The fusion between mythology and philosophy is critical in existential thinking because both are narratives that provide models for reflection and the generating of meaning. Because of this relationship, it is understandable why Camus parallels Nietzsche and the First Philosophers as he analysis the value of suicide as an option to existence in “The Myth of Sisyphus”. Camus begins by retelling the tale of Sisyphus, changing the narrative structure to reflect the philosophical questions he is preparing to encounter:

The gods had condemned Sisyphus to ceaselessly rolling a rock to the top of a mountain, whence the stone would fall back of its own weight. They had thought with some reason that there is no more dreadful punishment than futile and hopeless labor. (Camus 119)

Camus-as-Narrator immediately raises a philosophical question, what is the purpose of life? Clearly it is not “futile and hopeless labor.” Camus continues to explain that Sisyphus is being punished for multiple crimes, but essentially for stealing the secrets of the gods. Sisyphus’ life, death, and punishment are summarized as being the experiences of an “absurd hero”.

He is, as much through his passions as through his torture. His scorn of the gods, his hatred of death, and his passion for life won him that unspeakable penalty in which the whole being is exerted toward accomplishing nothing. This is the price that must be paid for the passions of this earth. (120)

Camus is arguing that while Sisyphus’ life was governed by the pursuit of divine knowledge and the passions of existence, his punishment is intended to embody the opposite, total futility. Sisyphus is absurd because the purpose of his life is negated by his punishment in death. Camus states that “myths are made for the imagination to breathe life into them” (120), by negating Sisyphus’ heroic actions the Gods attempt to annihilate his existence. Camus attempts to redeam Sisyphus from a nihilistic fate by re-mythologizing Sisyphus not as a prisoner of fate, but as a conscious participant. Sisyphus becomes conscious of his suffering and fate as he watches his bolder return roll out of his control and return to the bottom of the slope.

It is during that return, that pause, that Sisyphus interests me. A face that toils so close to stones is already stone itself! I see that man going back down with a heavy yet measured step toward the torment of which he will never know the end. That hour like a breathing-space which returns as surely as his suffering, that is the hour of consciousness. At each of those moment when he leaves the heights and gradually sinks toward the lairs of the gods, he is superior to his fate. He is stronger than his rock. (121)

● **GIVEN DATA**
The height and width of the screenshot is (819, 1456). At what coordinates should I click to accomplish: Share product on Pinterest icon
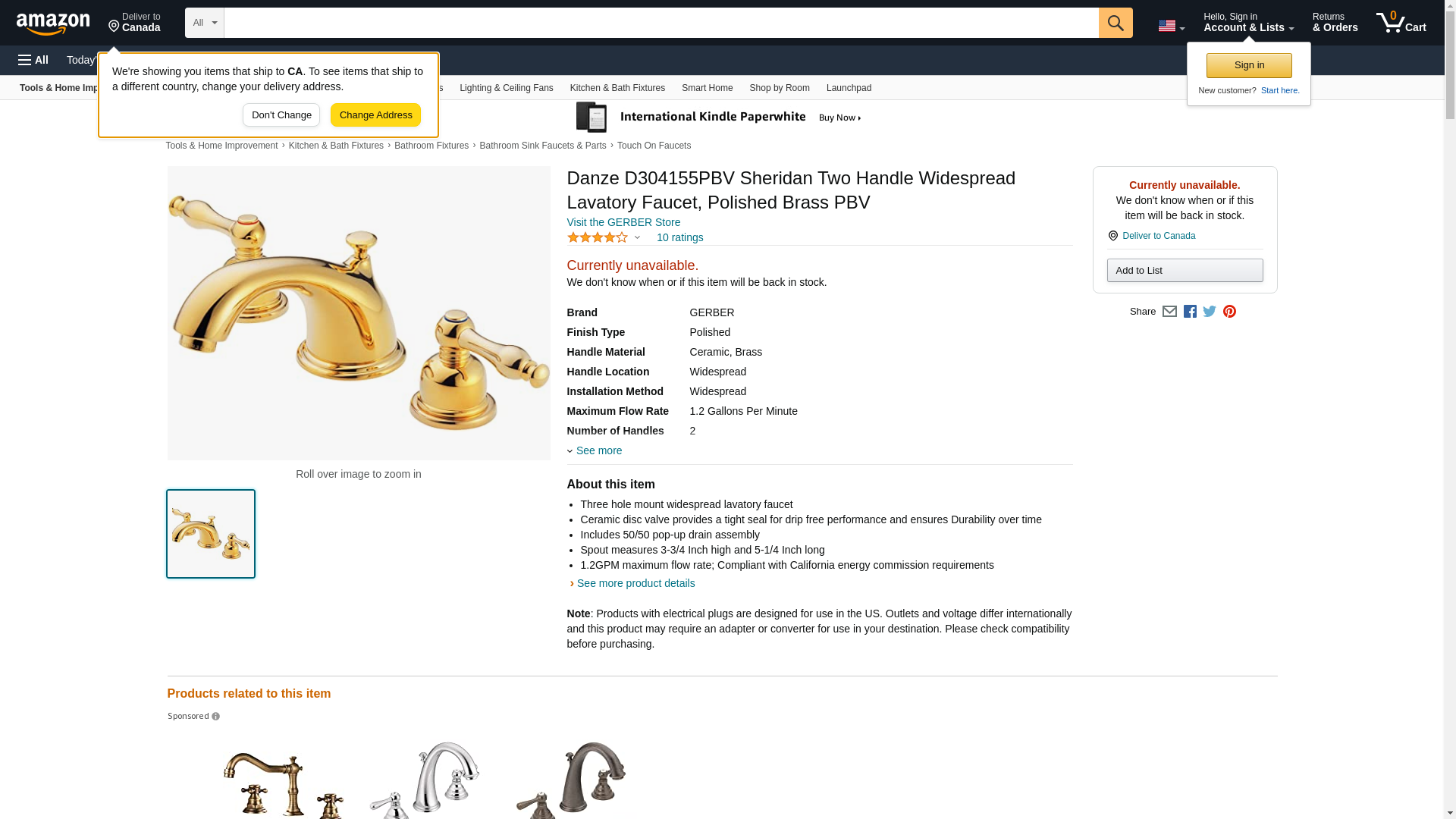point(1229,312)
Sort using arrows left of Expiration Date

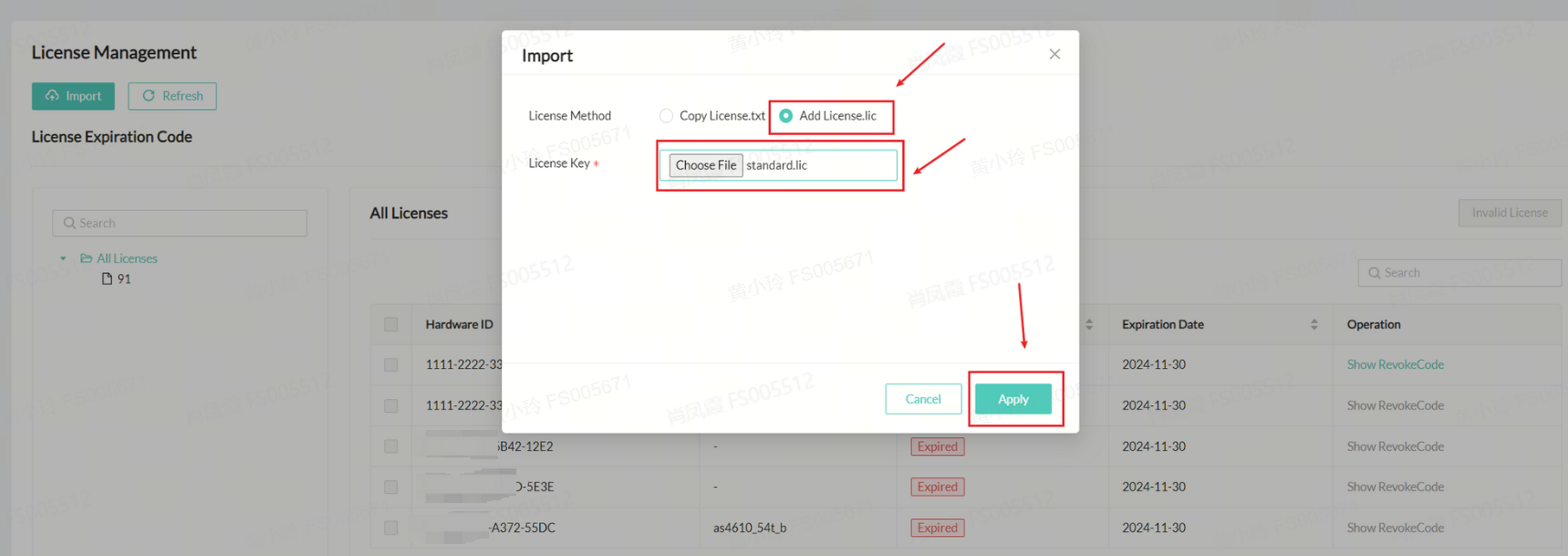[x=1089, y=325]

● **SET EXERCISE**
Using the passage on Camus and Sisyphus, decide whether each statement agrees with it: 1. Sisyphus is punished essentially for stealing the secrets of the gods. 2. The gods thought no punishment was more dreadful than futile and hopeless labor. 3. In the quoted lines, Camus is most interested in Sisyphus as he pushes the rock up the mountain. The lines that come after the passage can be left aside.

● **RESULT OF THE EXERCISE**
1. Yes: "essentially for stealing the secrets of the gods"
2. Yes: "there is no more dreadful punishment than futile and hopeless labor"
3. No: "It is during that return, that pause, that Sisyphus interests me."